From the advice column below about cancer and being gay, pull out the passage starting at "Saturday, August 27, 2011" and ending at "community at large?", copied word for word.

Source text:
_____

Saturday, August 27, 2011

Having Cancer is Worse than Being Gay


Dear Sappho,

I was recently diagnosed with Stage IV breast cancer mets to my bones. I was surprised to find out that telling people I have cancer is worse that telling people I am a lesbian. It’s almost like I told them I have leprosy. I am doing well and expect to live a long time with treatment options and sheer determination. My friends and coworkers don’t want to hear that I am ill. One suggested I keep such information to myself. Not that I’m looking for sympathy, and I do appear to be healthy and normal. But I am still in a bit of disbelief that having cancer is now less acceptable than being gay. Is this good or bad news for the lesbian community at large? 

Cancer is Worse than Being Gay

1 comment:

  1. Dear Cancer is Worse than Being Gay,

    Although I am not pleased to hear that you have cancer, I am kind of, sort of pleased to hear that telling people you have cancer is worse than telling people that you are a lesbian. Please note that those of us from Lesbos have never felt that being Lesbian was bad in any way. That’s a connotation that has been deliberately fostered by homophobic fears that gay & lesbian people are sexually contagious. However neither cancer nor homosexuality is contagious.

    The word lesbian triggers strong reactions from some people. I’ve had several lesbians tell me they could not or would not be associated with the word lesbian. I admit I may have rolled my eyes before they could finish telling me why the word evoked such strong reactions in them.

    I’ll never understand how being gay could be considered bad news, but I do understand how having Stage IV cancer is bad news. It scares your friends and forces them to comment or acknowledge that bad things can happen to good people. You know the drill, smile and the world smiles with you, cry and you cry alone. No one wants to hear bad news. Living is the best revenge. Living well may provoke the very cure you are seeking.

_____

Provided information:
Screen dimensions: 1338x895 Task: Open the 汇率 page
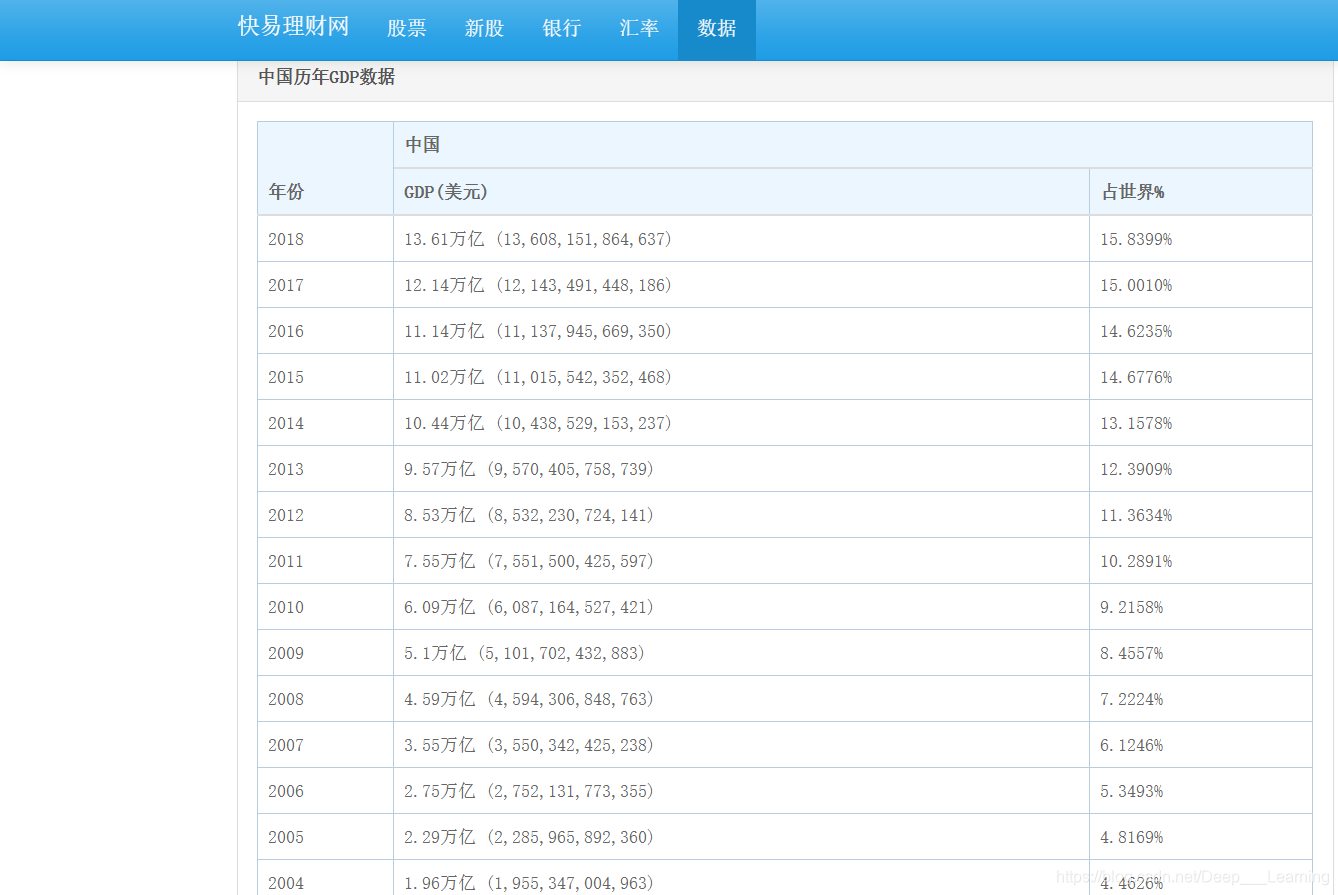point(639,29)
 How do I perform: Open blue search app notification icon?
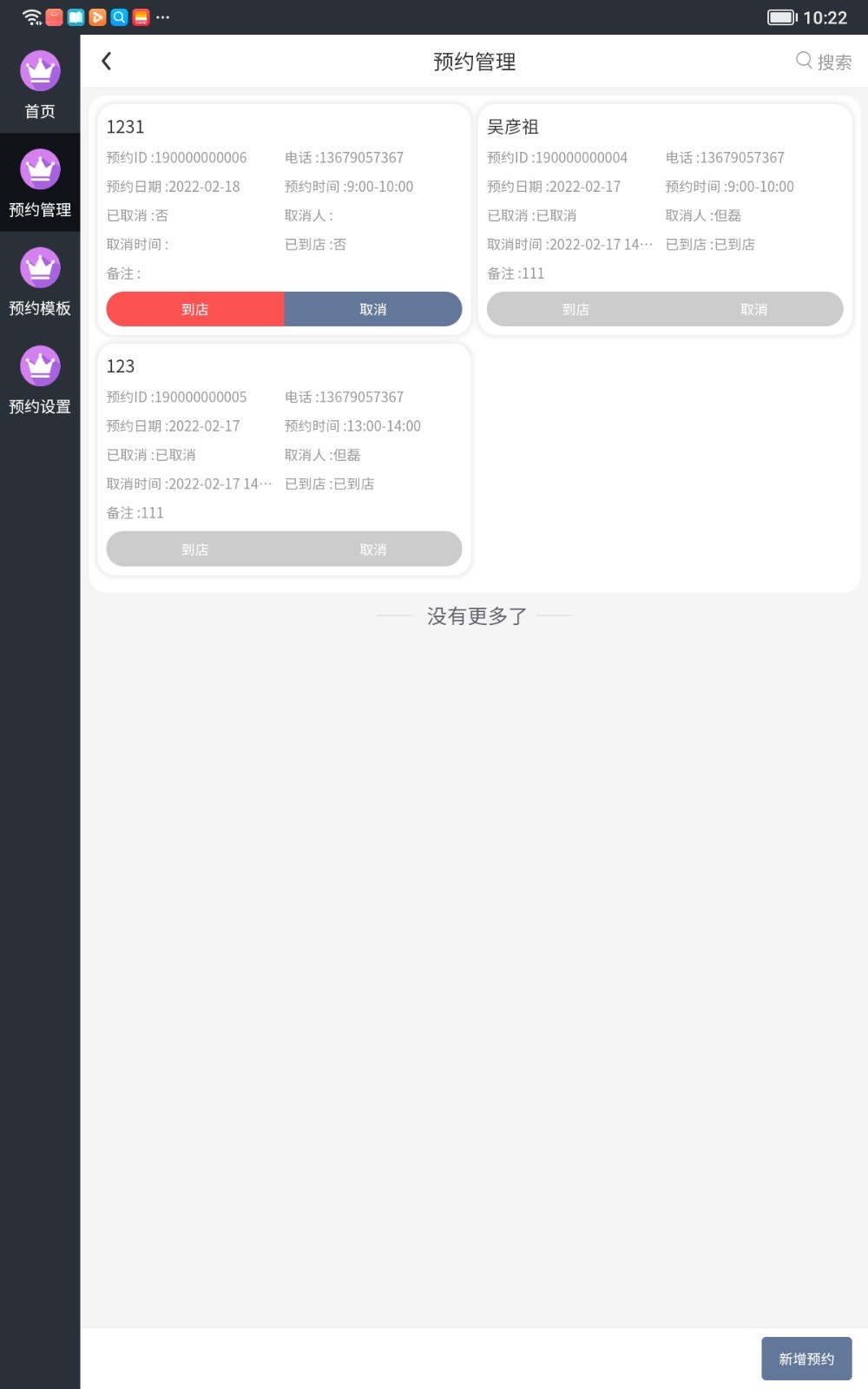click(119, 17)
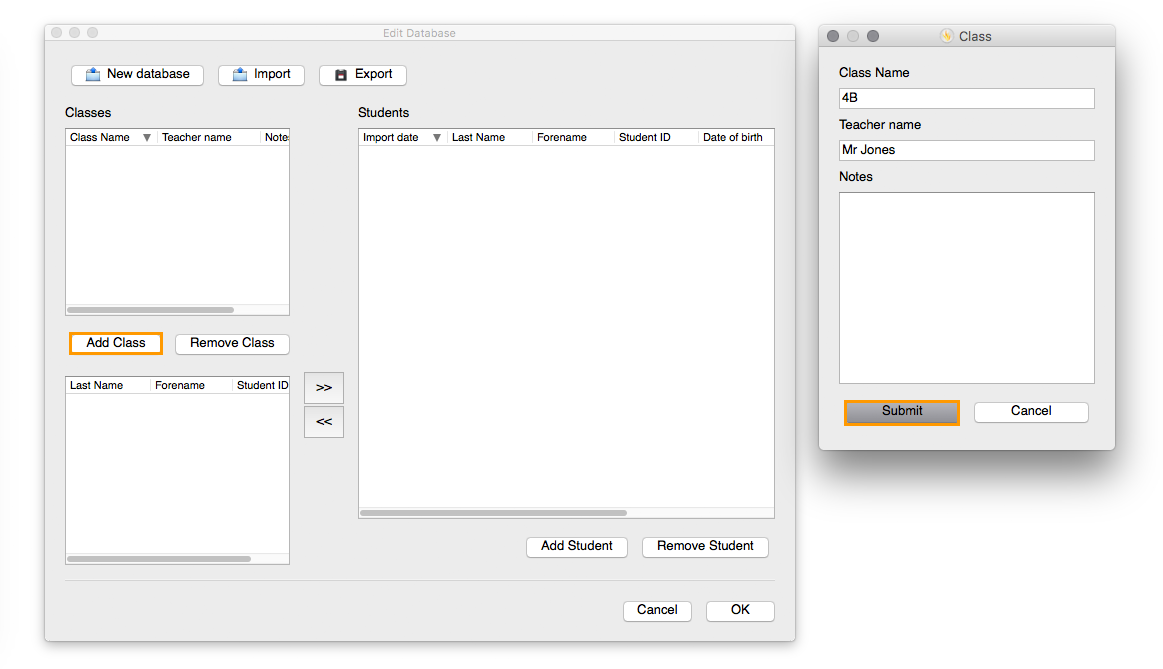Confirm Edit Database with OK

point(740,610)
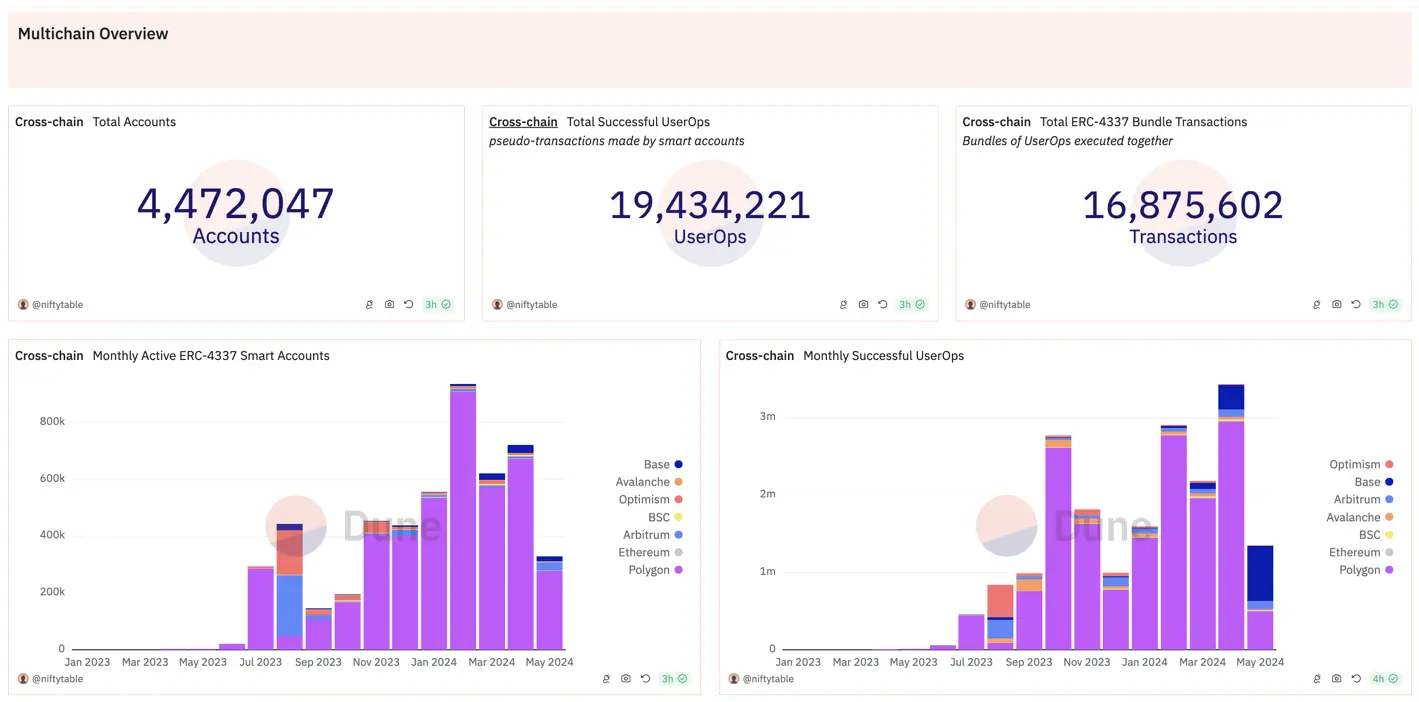Open query icon on Monthly Successful UserOps chart

[1317, 679]
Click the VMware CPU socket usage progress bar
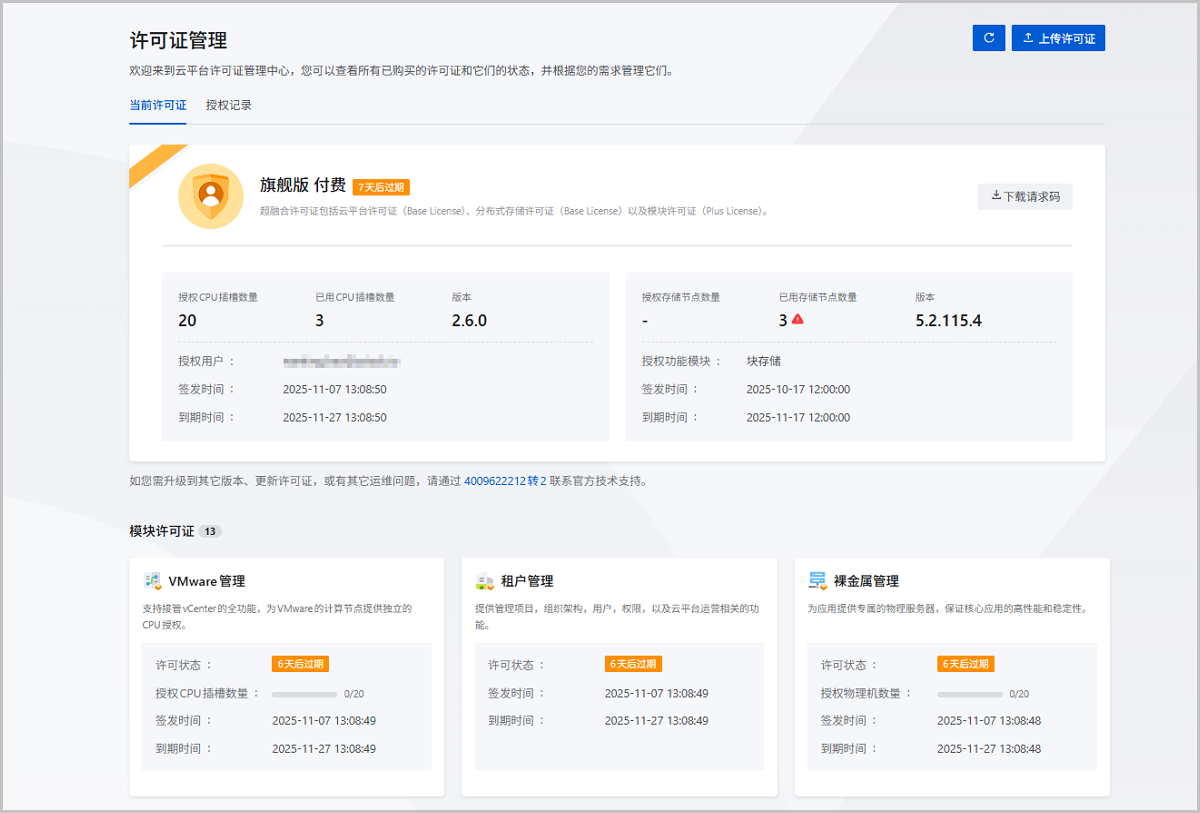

_____

Solution to the problem:
Saturday, August 27, 2011

Having Cancer is Worse than Being Gay


Dear Sappho,

I was recently diagnosed with Stage IV breast cancer mets to my bones. I was surprised to find out that telling people I have cancer is worse that telling people I am a lesbian. It’s almost like I told them I have leprosy. I am doing well and expect to live a long time with treatment options and sheer determination. My friends and coworkers don’t want to hear that I am ill. One suggested I keep such information to myself. Not that I’m looking for sympathy, and I do appear to be healthy and normal. But I am still in a bit of disbelief that having cancer is now less acceptable than being gay. Is this good or bad news for the lesbian community at large?